## PROBLEM STATEMENT:
Reproduce everything from the line containing "The image size is (1457, 812)." down through the end of the data below, leaving out the pictures.
------------------------------
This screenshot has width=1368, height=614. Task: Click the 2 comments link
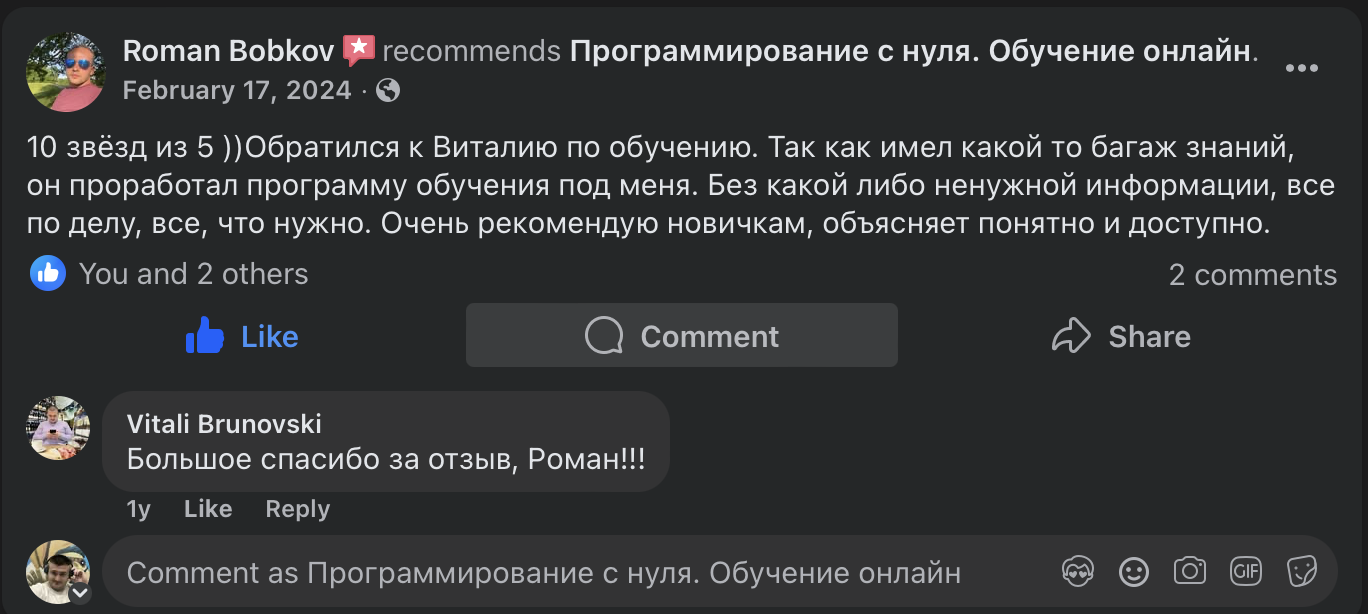1252,274
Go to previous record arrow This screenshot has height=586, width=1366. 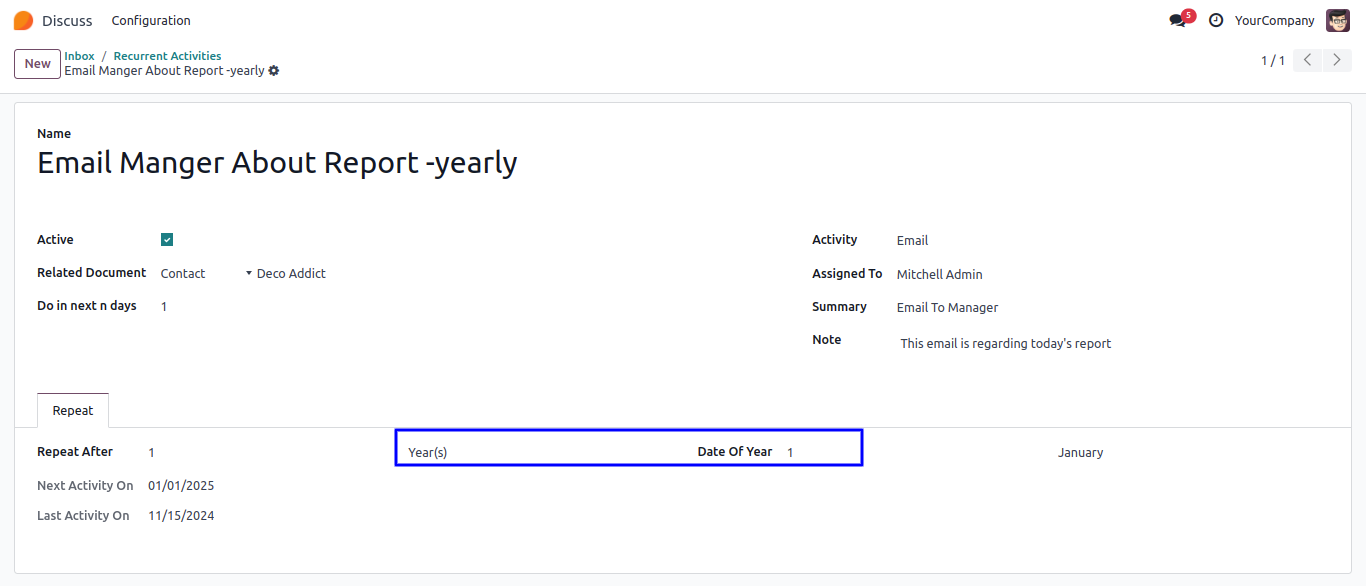tap(1308, 60)
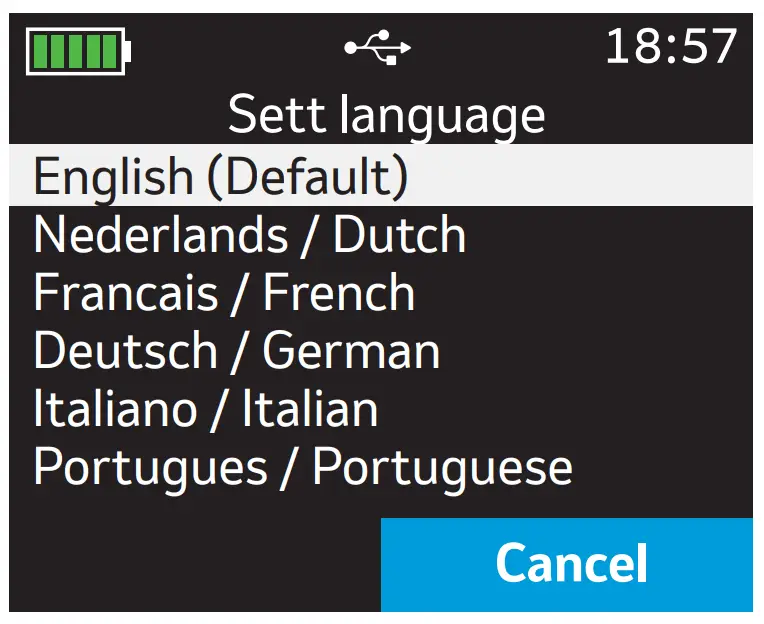Tap the USB status symbol
Image resolution: width=764 pixels, height=624 pixels.
pyautogui.click(x=378, y=48)
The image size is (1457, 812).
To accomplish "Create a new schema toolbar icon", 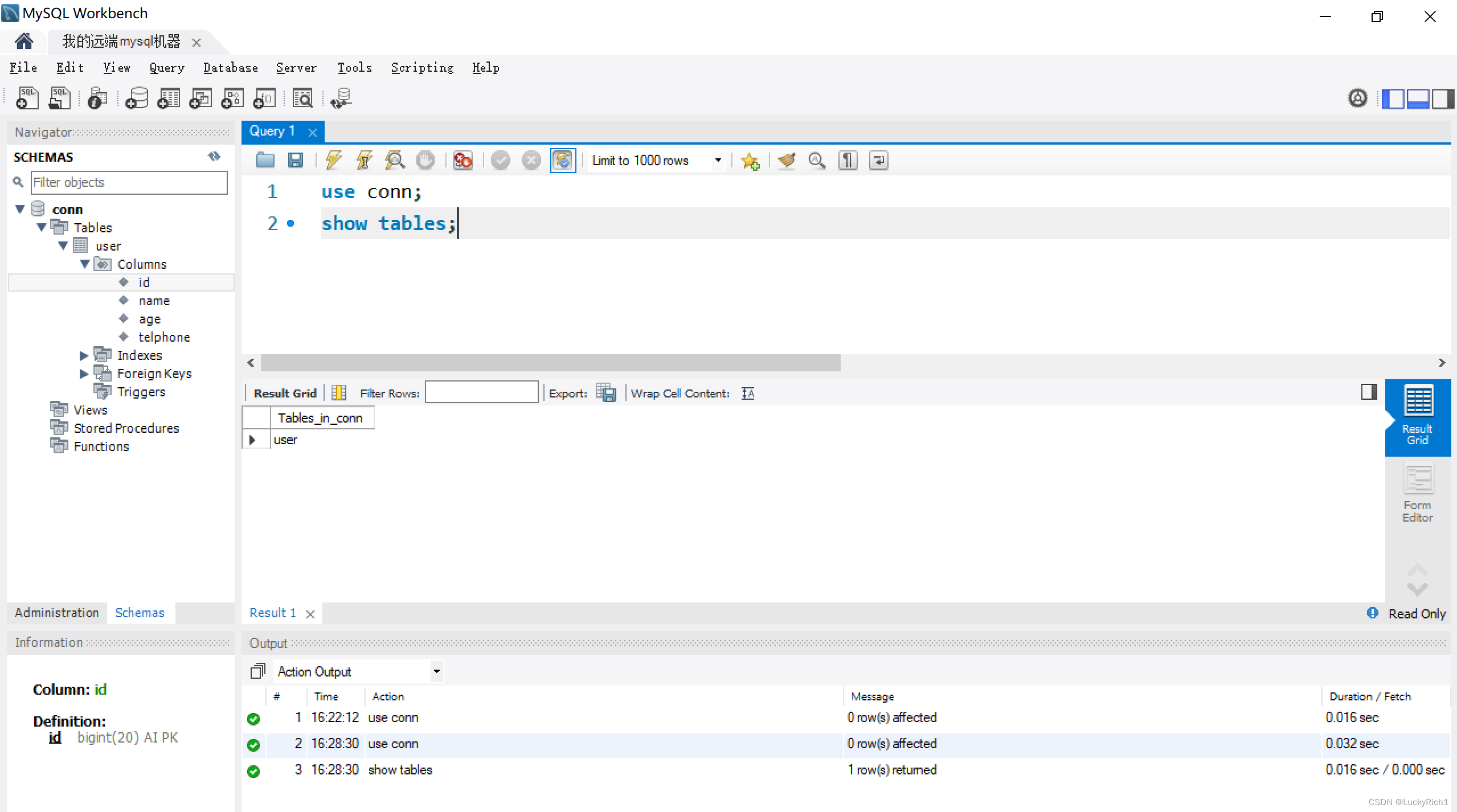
------------------------------
## OUTPUT FOR THIS TASK:
The image size is (1457, 812).
To accomplish "Create a new schema toolbar icon", 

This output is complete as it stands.